Tâche demandée 1:
D'après l'extrait, qui est l'auteur du livret de Figaro Gets a Divorce ?

Message par petitchoeur » 29 sept. 2017, 14:41

La Trilogie de Figaro :
Gioacchino Rossini : Le Barbier de Séville
Wolfgang Amadeus Mozart : Le Mariage de Figaro
Elena Langer : Figaro Gets a Divorce

En co-production avec le Welsh National Opera

Scénographie : Ralph Koltaï
Costumes : Sue Blane
Lumières : Linus Fellbom


Tobias Richter, directeur du Grand Théâtre de Genève (et metteur en scène des Noces de Figaro de cette trilogie, ndlr)) dans le Journal du cercle du Grand Théâtre, n° de septembre 2017 : « à l’origine il y a une idée germée dans l’esprit de David Pountney (directeur du Welsh National Opera de Cardiff, auteur du livret et metteur en scène de Figaro Gets a Divorce, ndlr), il voulait que nous réfléchissions à une trilogie de Beaumarchais. Il m’avoua ensuite qu’il y pensait depuis longtemps et surtout au problème du troisième volet : certes il existait La Mère coupable (L’Autre Tartuffe ou La Mère Coupable, drame de Beaumarchais, 1792, ndlr) mis en opéra par Darius Milhaud en 1966 (et d’ailleurs créé à Genève sous la direction de Serge Baudo avec Eric Tappy) , mais ça nous semblait une œuvre un peu inscrite dans son temps. Par ailleurs nous connaissions le travail d’Elena Langer, sons sens du théâtre et son goût pour la littérature. Bref, nous avons entrevu la possibilité d’une trilogie, que nous pourrions coproduire, le Welsh National Opéra et le Grand Théâtre et de ces discussions est découlé un livret écrit par David Pountney ».

Tâche demandée 2:
Relevez chaque ligne des enregistrements où figure la chaîne « height ». La casse compte.

Données fournies:
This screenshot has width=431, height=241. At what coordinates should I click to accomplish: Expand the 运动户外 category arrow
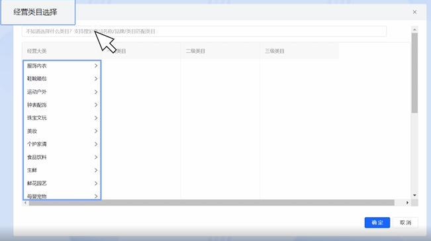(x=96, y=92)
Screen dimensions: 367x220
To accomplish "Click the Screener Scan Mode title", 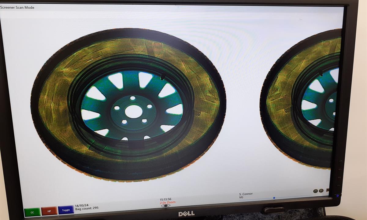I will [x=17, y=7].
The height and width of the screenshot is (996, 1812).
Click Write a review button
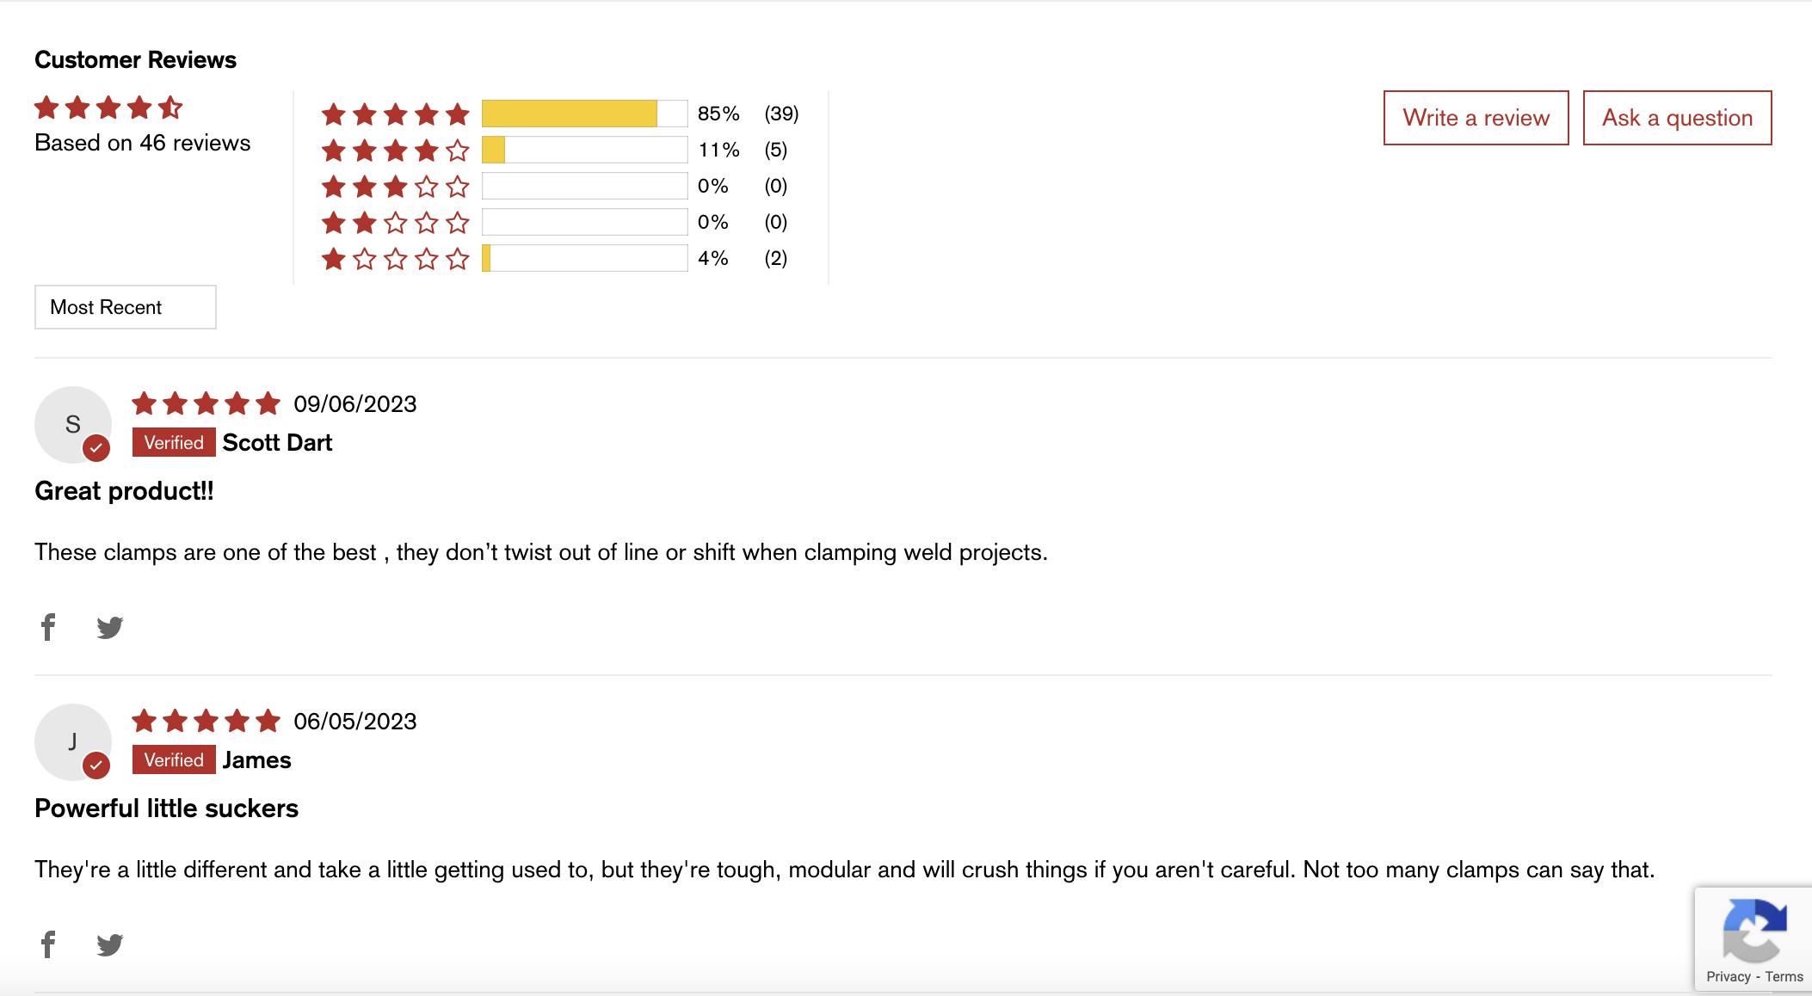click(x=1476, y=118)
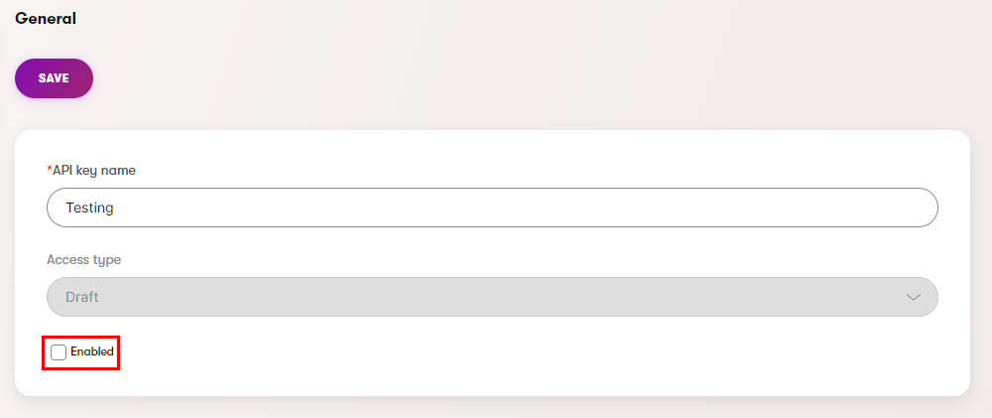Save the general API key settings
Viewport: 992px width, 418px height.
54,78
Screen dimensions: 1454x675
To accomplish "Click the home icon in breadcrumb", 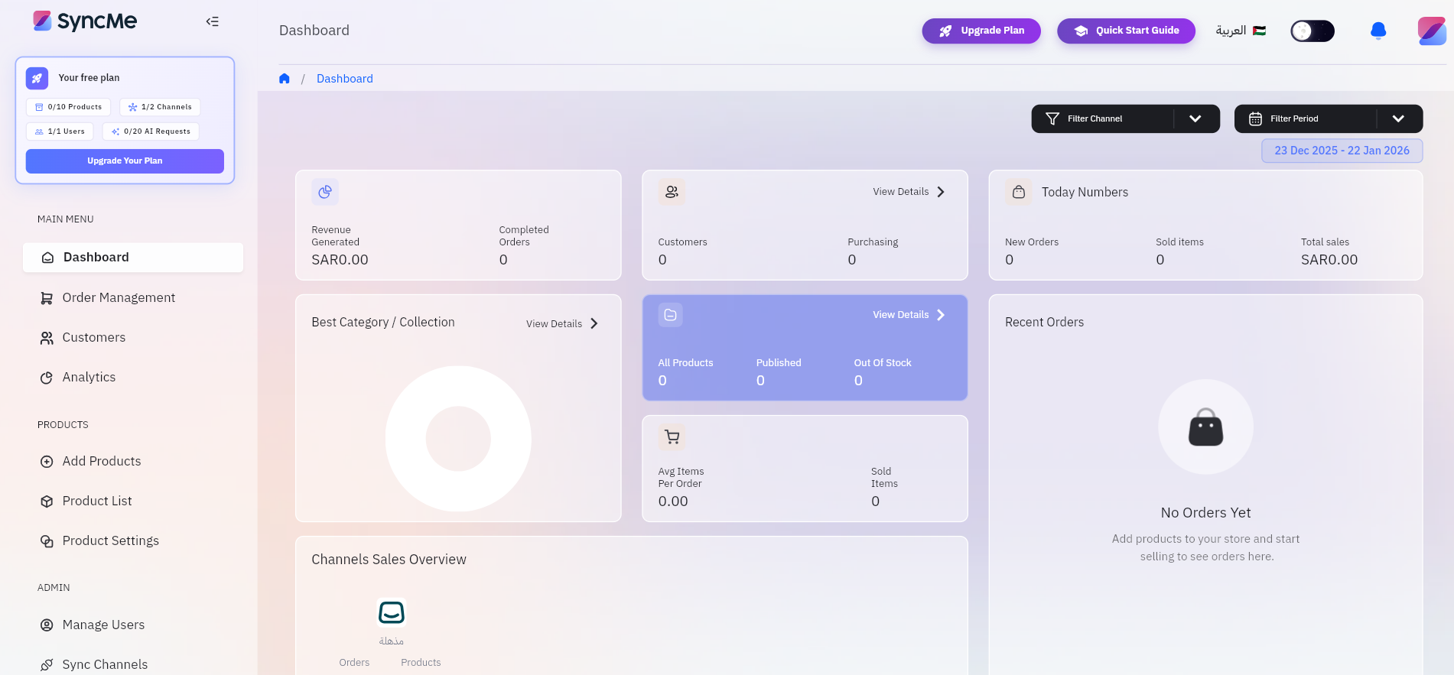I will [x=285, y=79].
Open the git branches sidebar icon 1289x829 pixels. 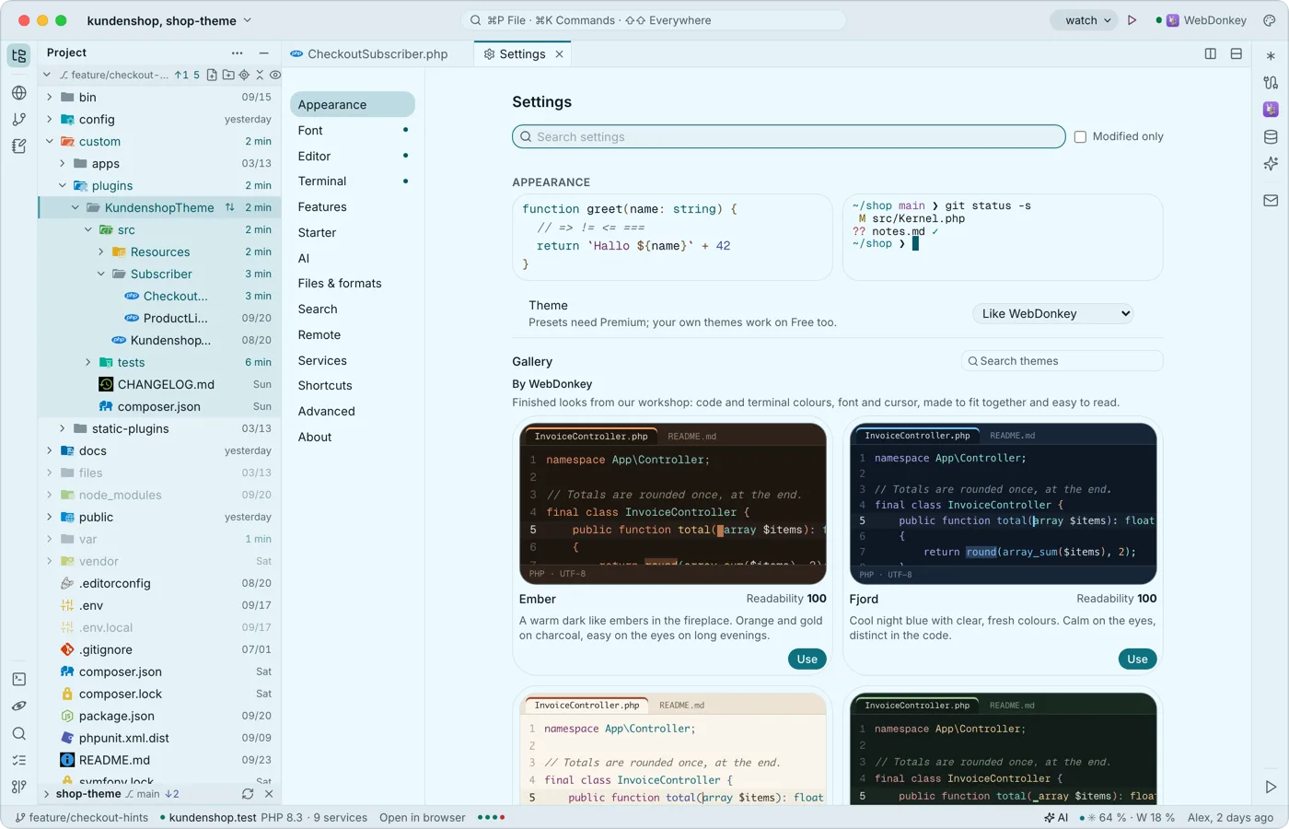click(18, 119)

Résultat 1:
David Pountney.

Résultat 2:
This screenshot has width=431, height=241. At what coordinates should I click to accomplish: Expand the 运动户外 category arrow
The height and width of the screenshot is (996, 1812).
Viewport: 992px width, 418px height.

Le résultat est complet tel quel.